Finalmente, a representação queirosiana do erotismo integra ainda, neste período, associados a esta componente lírica e intimamente aliados a uma latente misoginia, dois outros campos de imagens: a representação idealizada da mulher e a apologia do amor natural. A sobrecarga simbólica da figura feminina acentua-se com a introdução, nos textos deste período, da fantasia erótica, inspirada quer pela mitologia germânica quer pela etnografia do Sul. Todo um sincretismo de figuras encantatórias e clandestinas incorpora subitamente a evocação saudosa de uma noite alentejana de S. João. São seres luminosos e etéreos, de beijos vampíricos, provocam encantamentos, delícias e mortes.

Fulcro da tematização de um universo decadente, o erotismo - de cuja essencial desordem são sinais a prostituição, os audaciosos costumes femininos, a literatura da paixão, a ociosidade, a voluptuosidade aérea e luminosa - invoca insidiosamente a catástrofe. Uma catástrofe perversamente desejada como um beijo mortífero.

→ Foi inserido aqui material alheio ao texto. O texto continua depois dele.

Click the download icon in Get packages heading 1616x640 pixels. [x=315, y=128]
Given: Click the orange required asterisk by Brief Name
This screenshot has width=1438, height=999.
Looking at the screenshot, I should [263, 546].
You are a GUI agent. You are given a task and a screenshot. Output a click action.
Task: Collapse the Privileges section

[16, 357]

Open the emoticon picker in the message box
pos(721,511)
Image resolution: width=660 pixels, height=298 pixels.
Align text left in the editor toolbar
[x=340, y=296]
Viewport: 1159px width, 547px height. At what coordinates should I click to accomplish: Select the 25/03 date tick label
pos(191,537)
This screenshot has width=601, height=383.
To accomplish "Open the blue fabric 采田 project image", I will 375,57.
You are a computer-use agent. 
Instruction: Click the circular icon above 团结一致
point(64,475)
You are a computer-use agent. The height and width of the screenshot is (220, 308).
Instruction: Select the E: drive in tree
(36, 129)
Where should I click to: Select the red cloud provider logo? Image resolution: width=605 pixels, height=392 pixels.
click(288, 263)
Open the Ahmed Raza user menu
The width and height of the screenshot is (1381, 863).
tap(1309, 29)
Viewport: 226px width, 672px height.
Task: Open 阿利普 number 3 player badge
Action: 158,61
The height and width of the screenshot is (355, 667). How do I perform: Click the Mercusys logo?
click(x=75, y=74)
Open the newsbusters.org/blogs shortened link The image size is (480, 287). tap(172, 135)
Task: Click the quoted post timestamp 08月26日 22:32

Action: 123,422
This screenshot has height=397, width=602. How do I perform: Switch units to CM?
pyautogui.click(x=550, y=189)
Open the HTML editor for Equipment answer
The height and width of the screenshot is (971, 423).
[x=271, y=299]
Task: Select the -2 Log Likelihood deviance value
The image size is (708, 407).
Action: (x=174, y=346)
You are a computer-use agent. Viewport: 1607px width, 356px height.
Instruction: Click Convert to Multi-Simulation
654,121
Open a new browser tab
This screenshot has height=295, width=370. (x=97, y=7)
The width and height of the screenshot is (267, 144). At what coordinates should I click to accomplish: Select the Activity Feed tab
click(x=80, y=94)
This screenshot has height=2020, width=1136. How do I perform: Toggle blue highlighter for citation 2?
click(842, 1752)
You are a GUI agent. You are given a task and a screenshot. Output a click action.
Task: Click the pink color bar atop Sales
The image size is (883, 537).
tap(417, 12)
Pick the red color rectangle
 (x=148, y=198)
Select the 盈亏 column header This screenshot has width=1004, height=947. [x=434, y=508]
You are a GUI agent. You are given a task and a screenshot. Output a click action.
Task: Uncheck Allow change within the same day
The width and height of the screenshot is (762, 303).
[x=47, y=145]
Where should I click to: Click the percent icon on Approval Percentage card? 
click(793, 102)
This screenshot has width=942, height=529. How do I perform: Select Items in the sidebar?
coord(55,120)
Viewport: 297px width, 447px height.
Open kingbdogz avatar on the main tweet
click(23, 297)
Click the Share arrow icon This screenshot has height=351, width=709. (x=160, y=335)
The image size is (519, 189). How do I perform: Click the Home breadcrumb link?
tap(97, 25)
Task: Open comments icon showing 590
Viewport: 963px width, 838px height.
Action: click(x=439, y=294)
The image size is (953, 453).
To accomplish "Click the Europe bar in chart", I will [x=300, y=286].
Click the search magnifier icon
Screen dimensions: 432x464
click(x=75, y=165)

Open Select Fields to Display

Entre a abjecção da obscenidade e a sedução da fantasia, estrutura-se afinal, nestes textos do primeiro Eça, um discurso ideológico-erótico cujas raízes, profundamente afectivas, denunciam uma ambiguidade essencial: a ambiguidade constitutiva da figura feminina. A mulher queirosiana de 1867 é um ser irresistível e repulsivo: absolutamente romântico. O incessante processo que Eça lhe moverá será a resposta a uma intuição básica - a de que o desejo fluidifica e desvanece as fronteiras entre a realidade e a fantasia.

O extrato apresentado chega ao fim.